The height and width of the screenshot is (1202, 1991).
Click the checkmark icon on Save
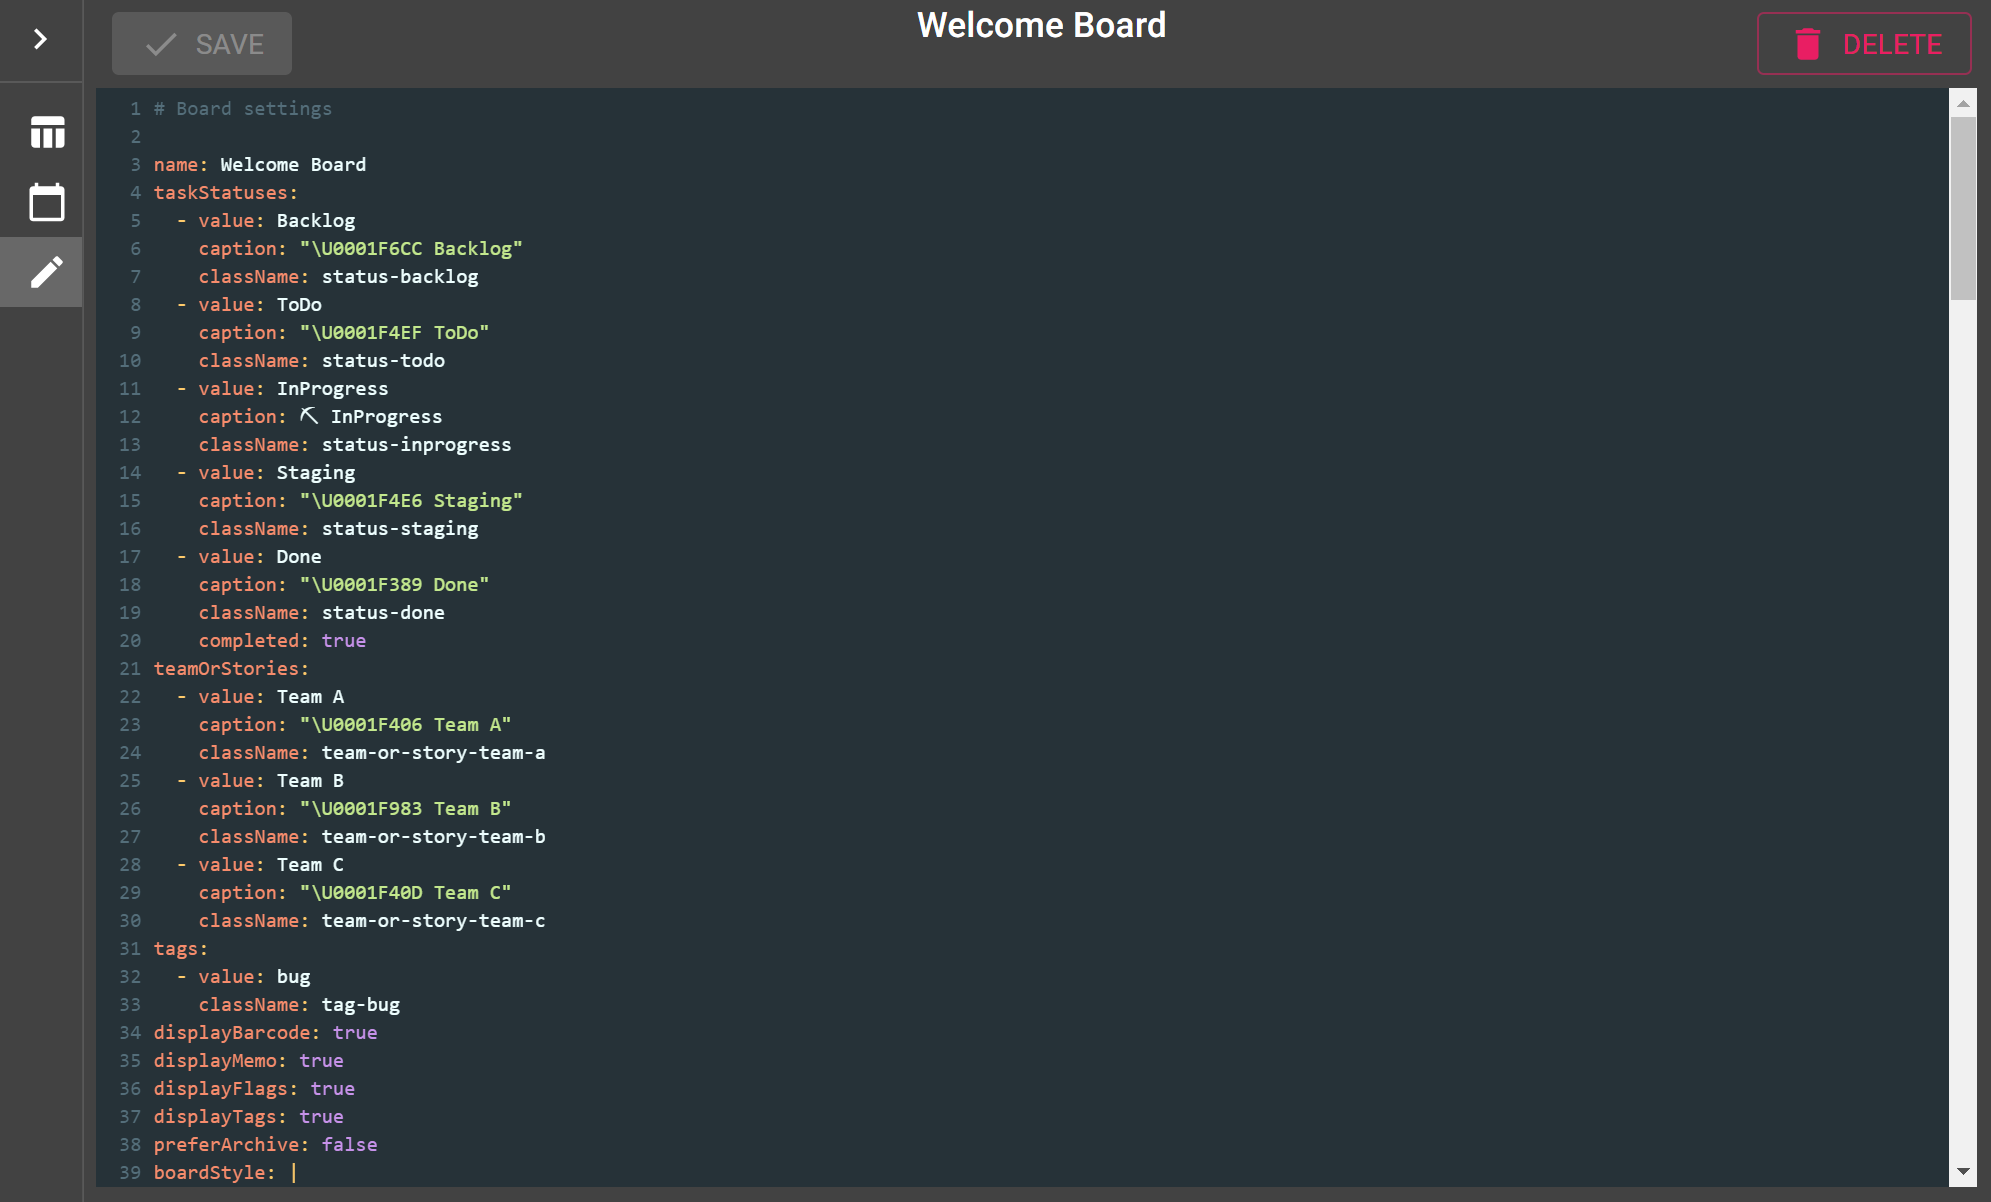coord(161,44)
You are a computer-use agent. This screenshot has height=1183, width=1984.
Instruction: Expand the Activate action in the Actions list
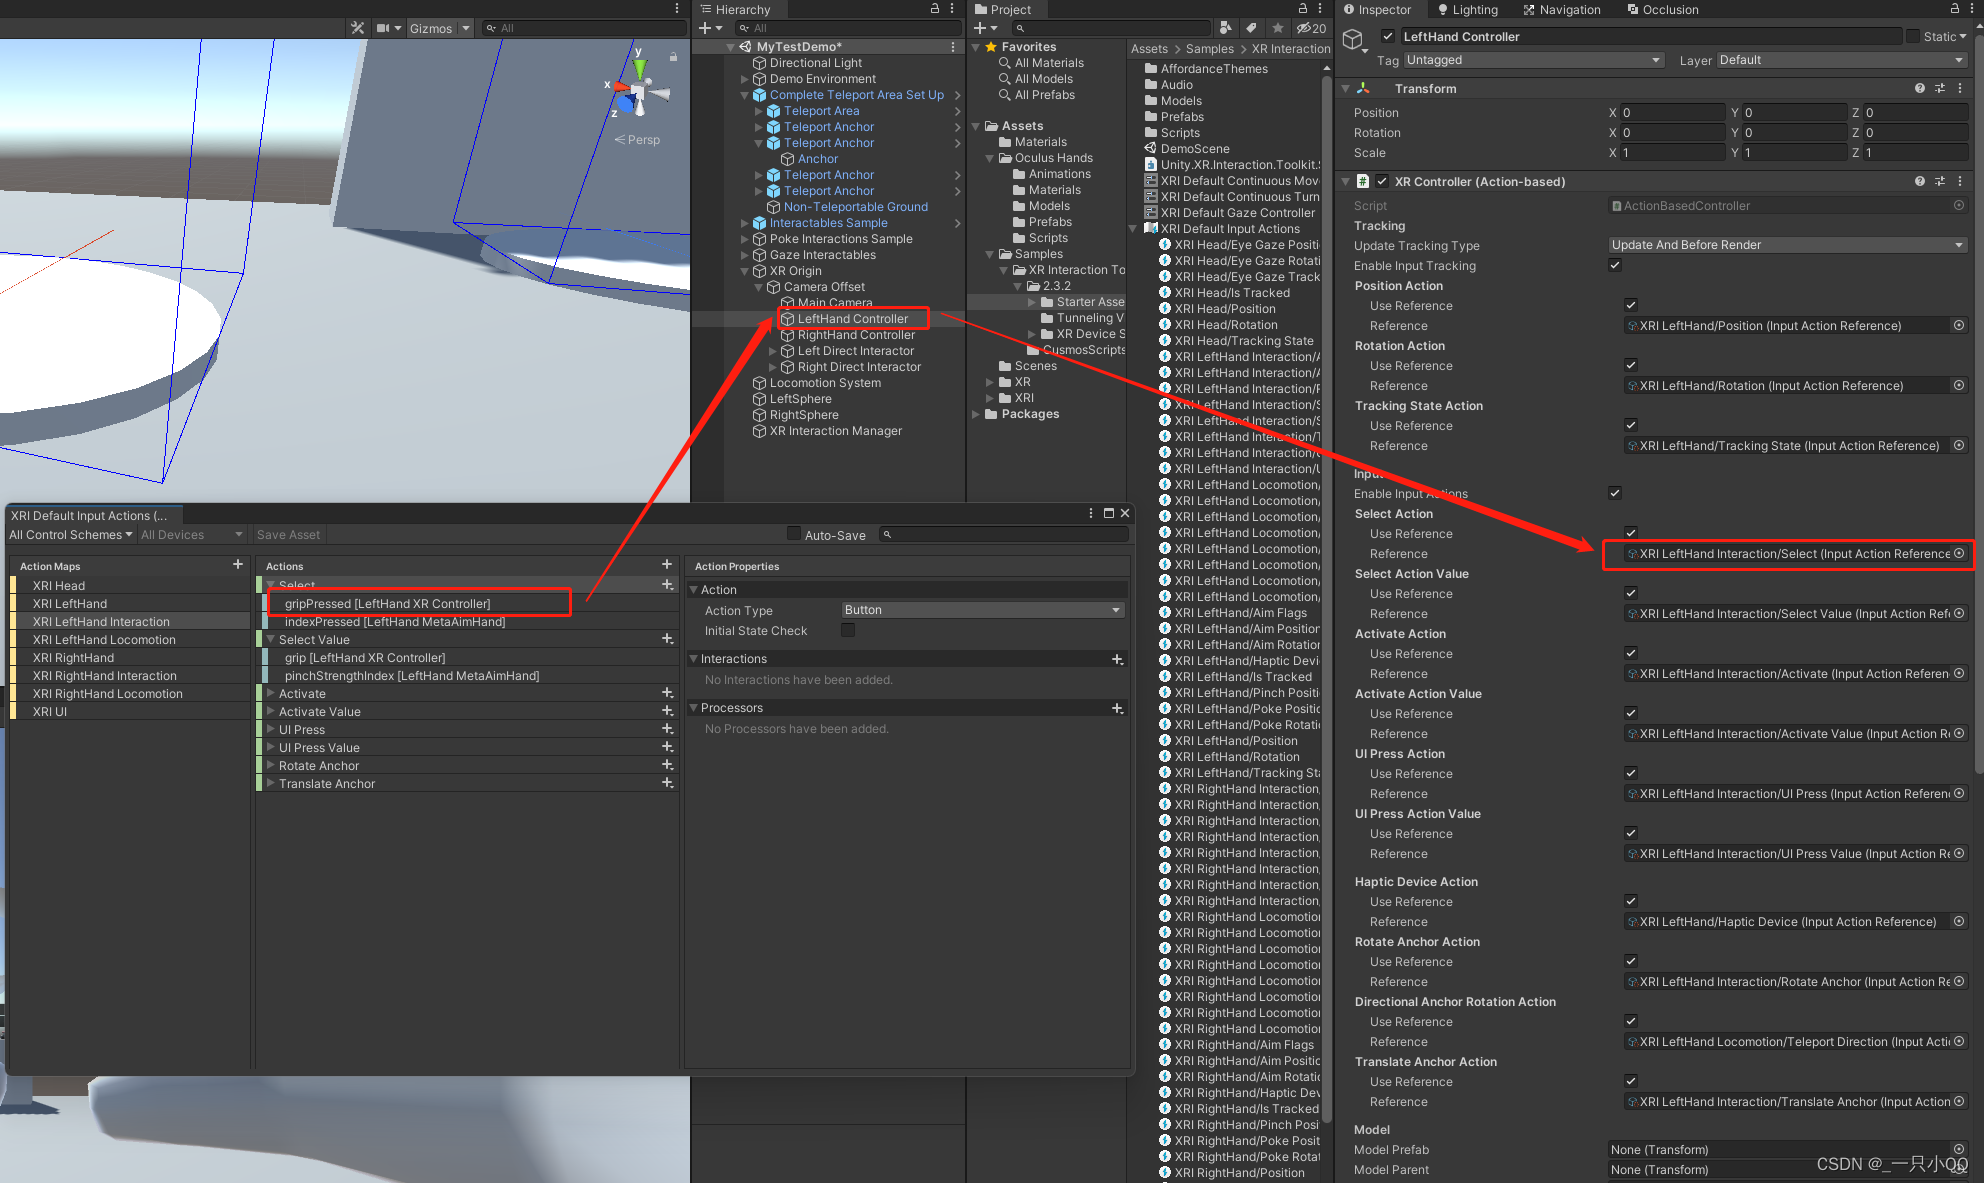271,693
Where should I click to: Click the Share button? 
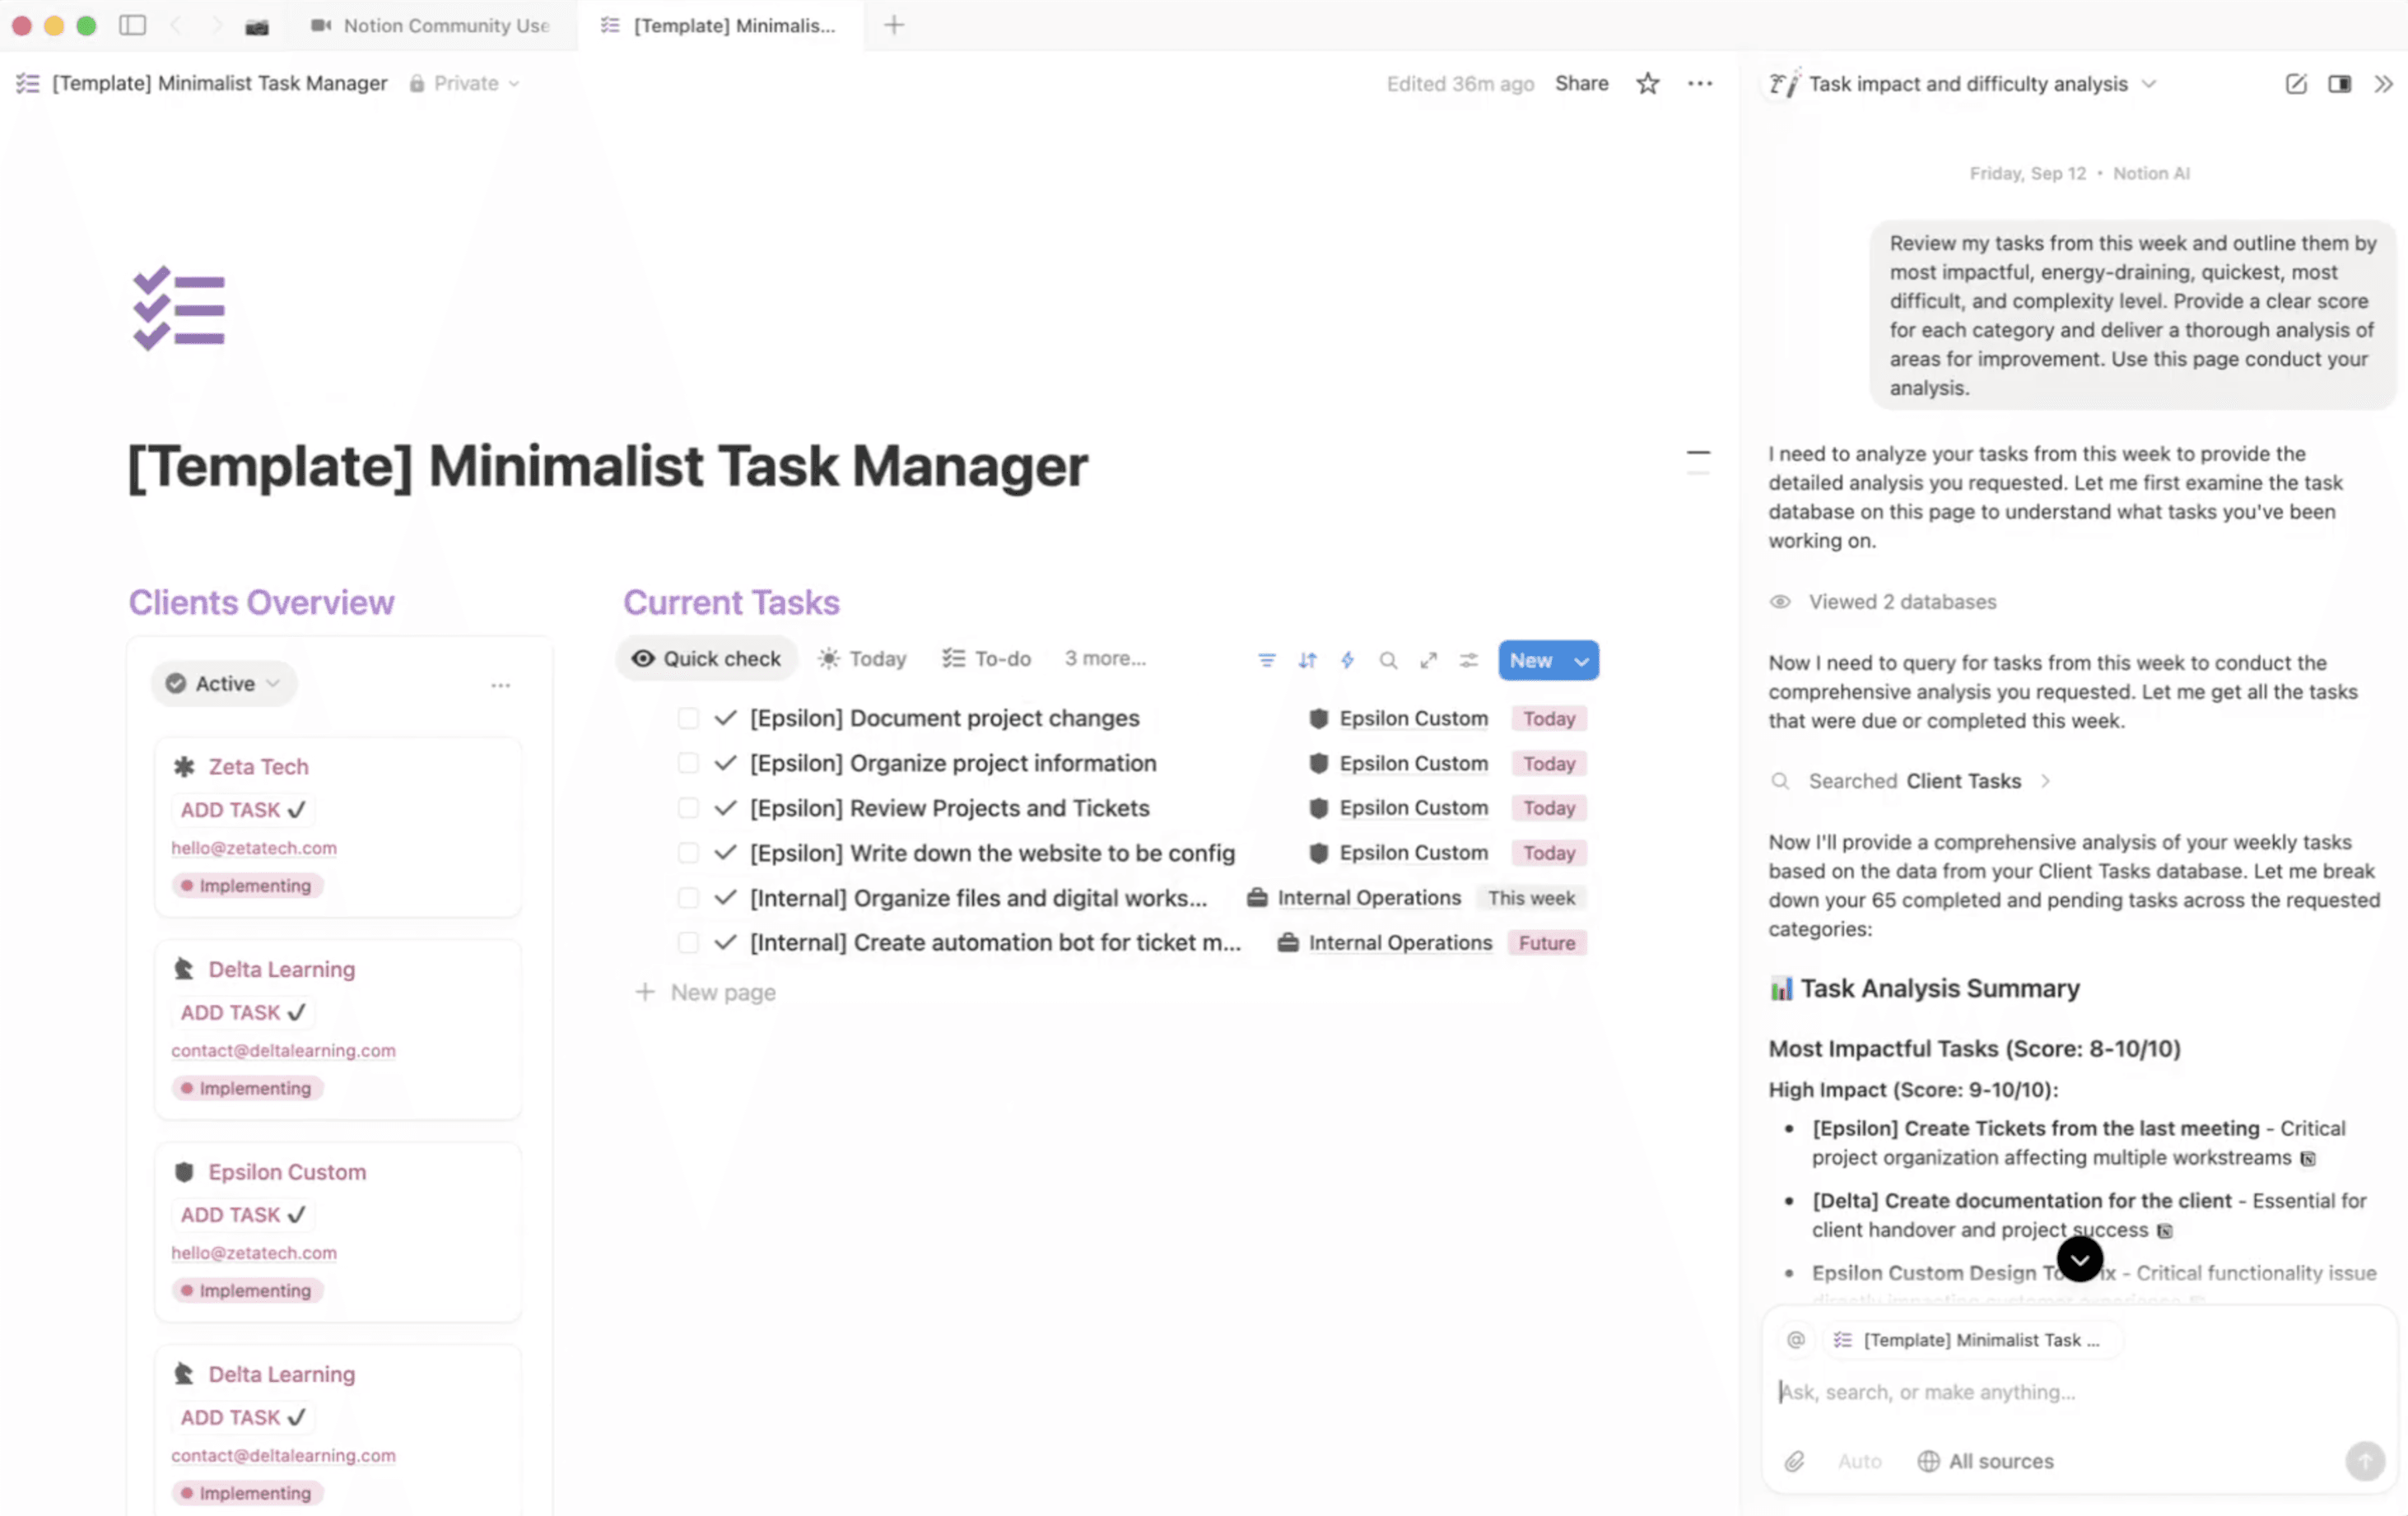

- **Problem to work on**:
Omit the pictures; set down each record exactly.

- **Solved exercise**:
The height and width of the screenshot is (1202, 1991).
Click the checkmark icon on Save
coord(161,44)
You are a computer-use agent. This screenshot has height=1183, width=1984.
Instruction: Expand the Activate action in the Actions list
271,693
Where should I click to: Click the Share button? 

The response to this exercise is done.